How devoted am I to this path of shining the light in my shadowy corners, facing the things in my blind spots, growing as a person, evolving spiritually?
Very devoted.
And if I had all the time and resources and connections in the world and were able to go to the teacher most suited of all the teachers on the planet to helping me with this journey… if I were blessed enough to get to spend time letting this most amazing and coveted of all teachers in the world get to know me inside and out…
And if that teacher in turn had all the resources at his or her disposal to help me where s/he saw I was most stuck…
Well.
My training ground would be none other than the situation I am in right now at work.
And so on the days when I am wise enough to see it, I pull into the driveway and look up at the building and say I little prayer of thanks to my master, wherever s/he is, for erecting this building just for me. Just for this lesson that will break me or will take me to the next level in my evolution.
You can’t imagine how valuable this situation is to my spiritual journey. It’s incredible.
From the day perfectionism grabbed hold of me, I’ve been the shining star. What a safe place that is! In astronomy class, the score I got on the midterm exam was exempted from the curve so as to be more fair to the rest of the students. There were Fs, Ds, Cs, Bs, As, A+s and my score, which he called “supernova.”
At my bookstore office management job, I came upon such a mess that it took several months of staying until 8:00 or 9:00 at night organizing, filing, cataloging, dusting, whipping the place into shape. I think I got four raises in the first five months. Supernova.

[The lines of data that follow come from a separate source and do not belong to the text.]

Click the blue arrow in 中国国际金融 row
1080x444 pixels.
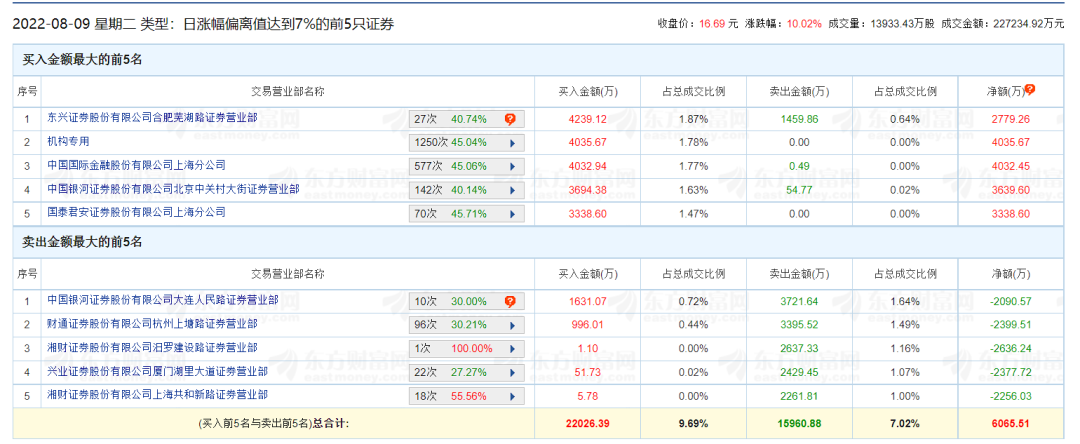pyautogui.click(x=513, y=166)
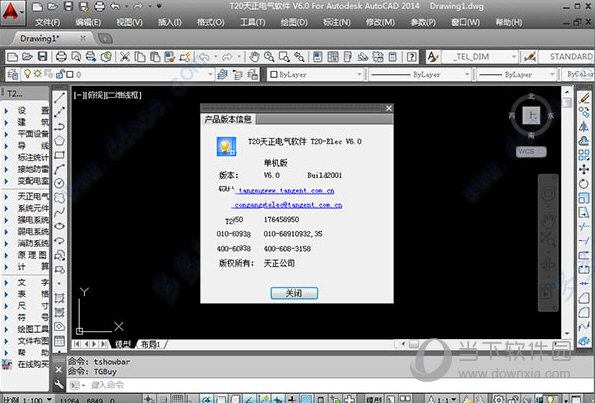This screenshot has height=403, width=595.
Task: Switch to the 布局1 layout tab
Action: 151,344
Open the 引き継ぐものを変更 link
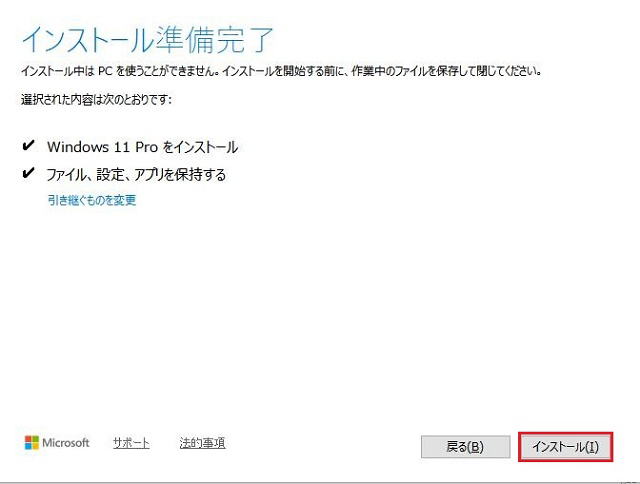This screenshot has height=484, width=640. [x=91, y=200]
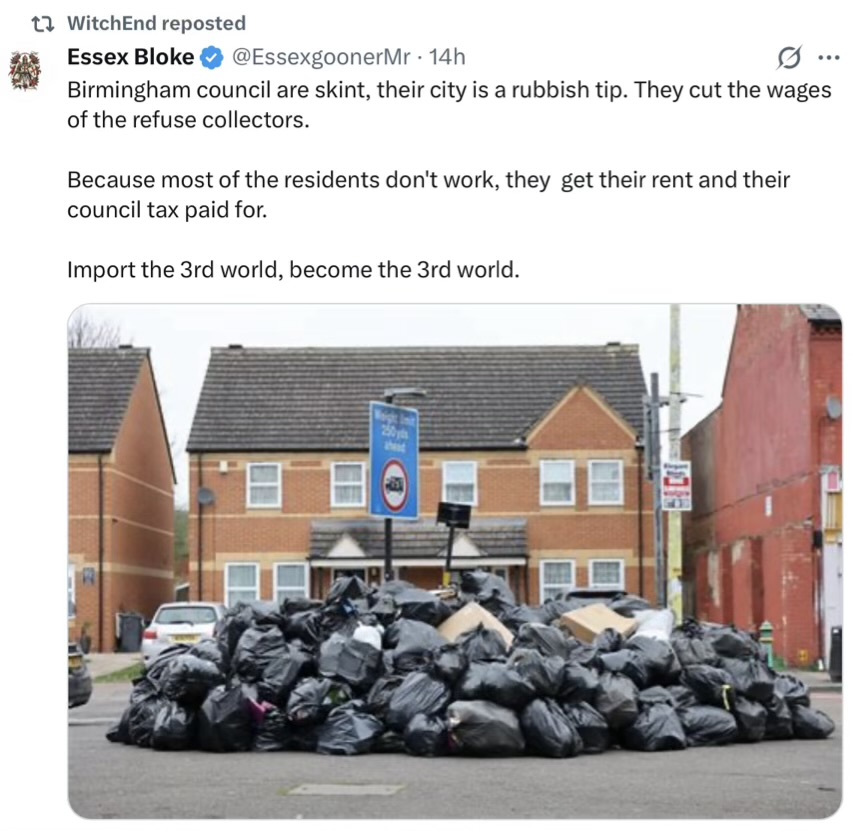Open the three-dot more options menu
The width and height of the screenshot is (854, 831).
tap(828, 57)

At my first job in Canada I remember my team leader, whom I adored, saying to the rest of the team when she saw me go at it, “ladies, I believe we have ourselves a keener.”
From my last job I have saved the emails I received from my clients across Canada, the ones they sent me when they learned I was moving on. One was begging me to change my mind and stay. “What will we do without you?” “It won’t be the same level of service,” they said.

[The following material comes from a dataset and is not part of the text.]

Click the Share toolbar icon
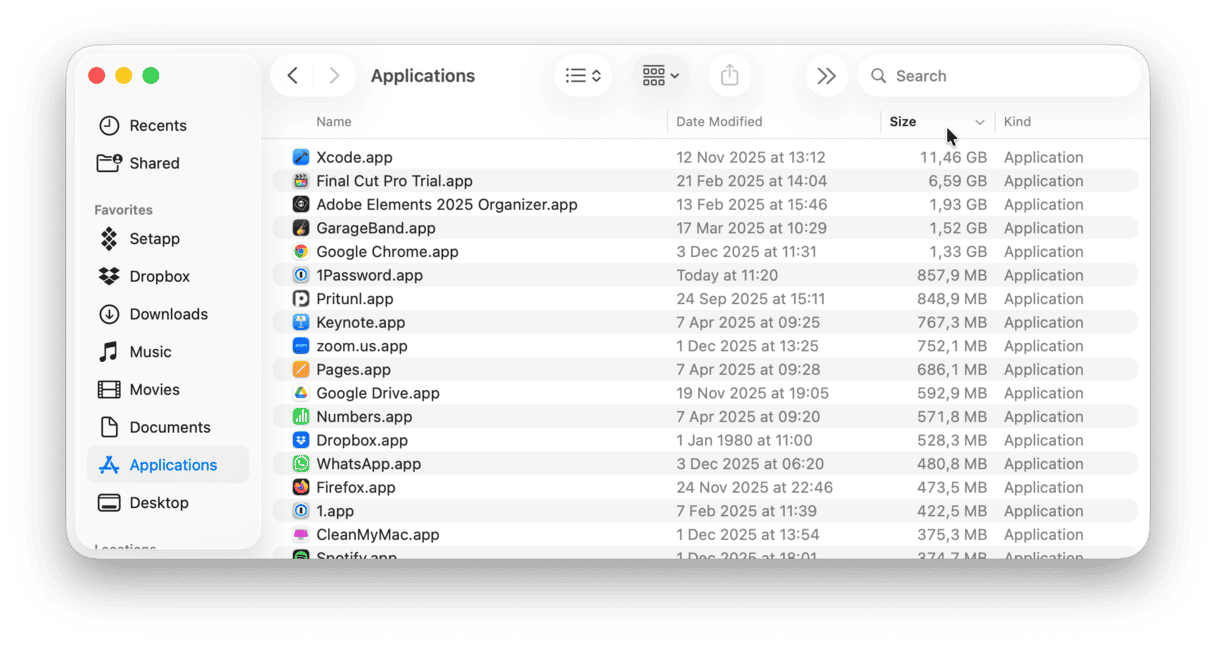 (x=729, y=76)
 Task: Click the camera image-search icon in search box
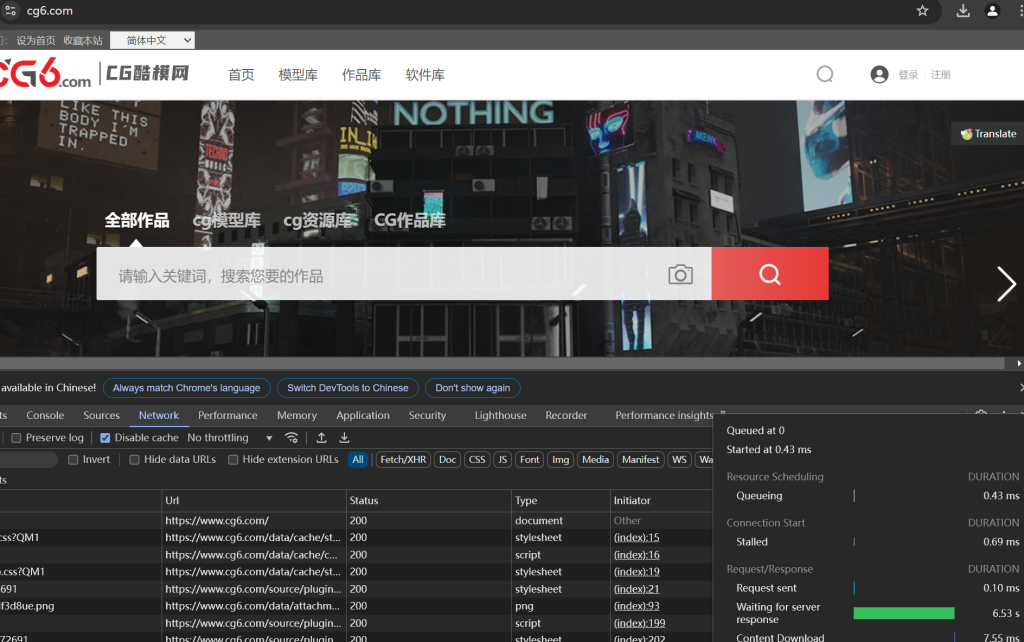(680, 275)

And do you know what this safe cocoon of adoration has done for me? It has made me more judgmental, less compassionate and more obnoxious.
No seriously.
My little brother used to tell me tales, as did some friends, of being stuck under a boss who was a jerk, and I remember not really having a lot of sympathy. I assumed to some extent that the person must be a wee bit lazy or a wee bit incompetent. After all, I had never had any difficulty with a boss in my life. Surely it just took hard work! Right?
I even had a rather perfectionistic boss early on, but a softspoken one. She very politely asked me to draft the memo again, put her red marks all over it, had me draft it again, put more red marks on it, had me draft it again… I learned a lot from her. I learned not to take it personally. I learned to let her do her little perfectionist dance, no skin off my nose. We got a along once I adapted to her style. Bless her heart, she also knew how to say, “good job” and “well done” and, eventually, “what on earth am I going to do without you?”
But now?
The current situation is miraculous.
No matter how hard I work, no matter if I come in 1.5 hours early and leave an hour late… no matter if my error rate is between 3% and 0% from one audit to the next, no matter if my customers think I hung the moon…

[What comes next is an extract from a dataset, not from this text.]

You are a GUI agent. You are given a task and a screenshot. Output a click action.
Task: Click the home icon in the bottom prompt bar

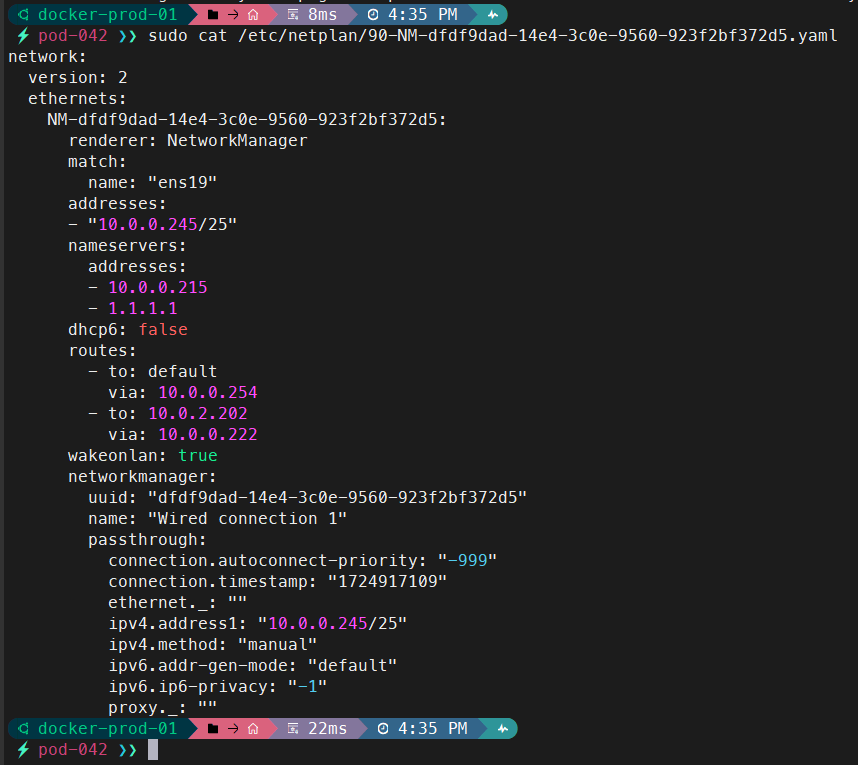click(x=253, y=728)
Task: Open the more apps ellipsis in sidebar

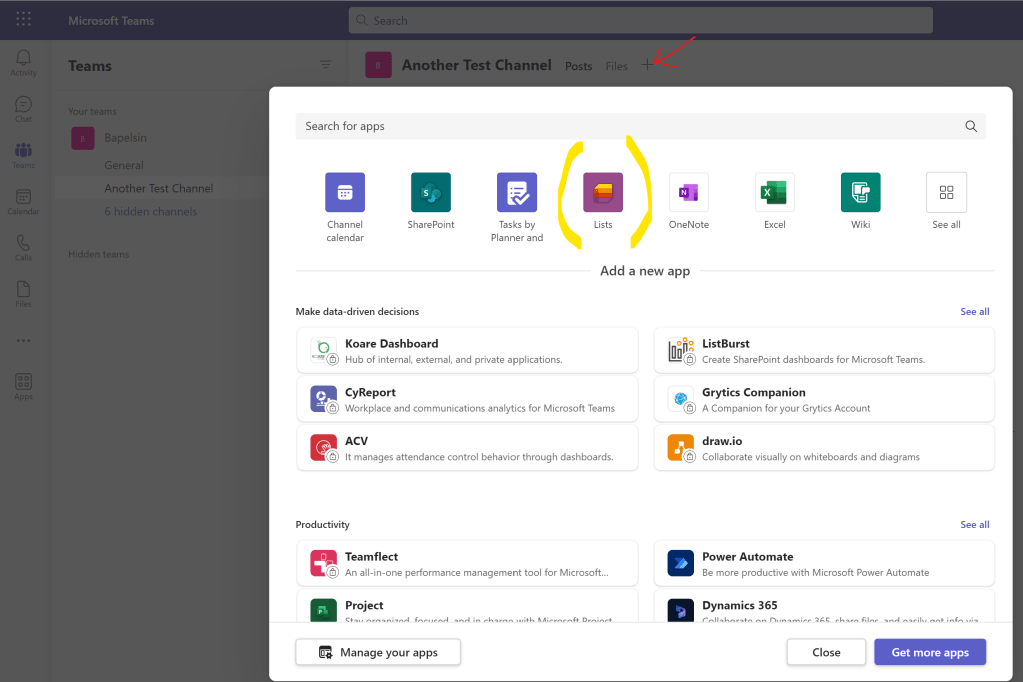Action: pyautogui.click(x=24, y=340)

it’s never enough. Criticism is peppered around hour by hour and praise is next to non-existent.
The stress is at times almost unbearable. My stomach hurts. My shoulders are drawn up to my ears. Every time she calls me to her desk, my body clenches as I think, what this time?
You may think the thing to do is talk…either to this person or to someone else in the company. But a few of us have met to discuss this and all of us agree that this might not be wise at this time, a) because of the personality and fragile ego we’re dealing with and b) because there is nobody we trust short of one of the owners. In the meantime the majority of us are looking elsewhere, as am I.
But for now I am face to face with my green man…reliance on external validation.
Boy is it HUMBLING to finally be in a situation where my old song and dance has NO EFFECT WHATSOEVER. I cannot be the supernova no matter what. I cannot even rise much above mediocre, dispensible.
I am growing more compassionate by the day. And less obnoxious (ask my brother)!
I don’t know where this is going, but I know that every day that doesn’t end in a psychotic break is one more day I would easily have paid a master of masters to design this situation just for my edification.
This morning it occurred to me that stress is the result of something being pulled in two directions at once. I know what is pulling on that end, the question becomes what am I doing with my end? I can let this taut rope be pulled and pulled and pulled until I snap.
Or, as Rick so aptly put it, I can learn what it means to let go of the rope.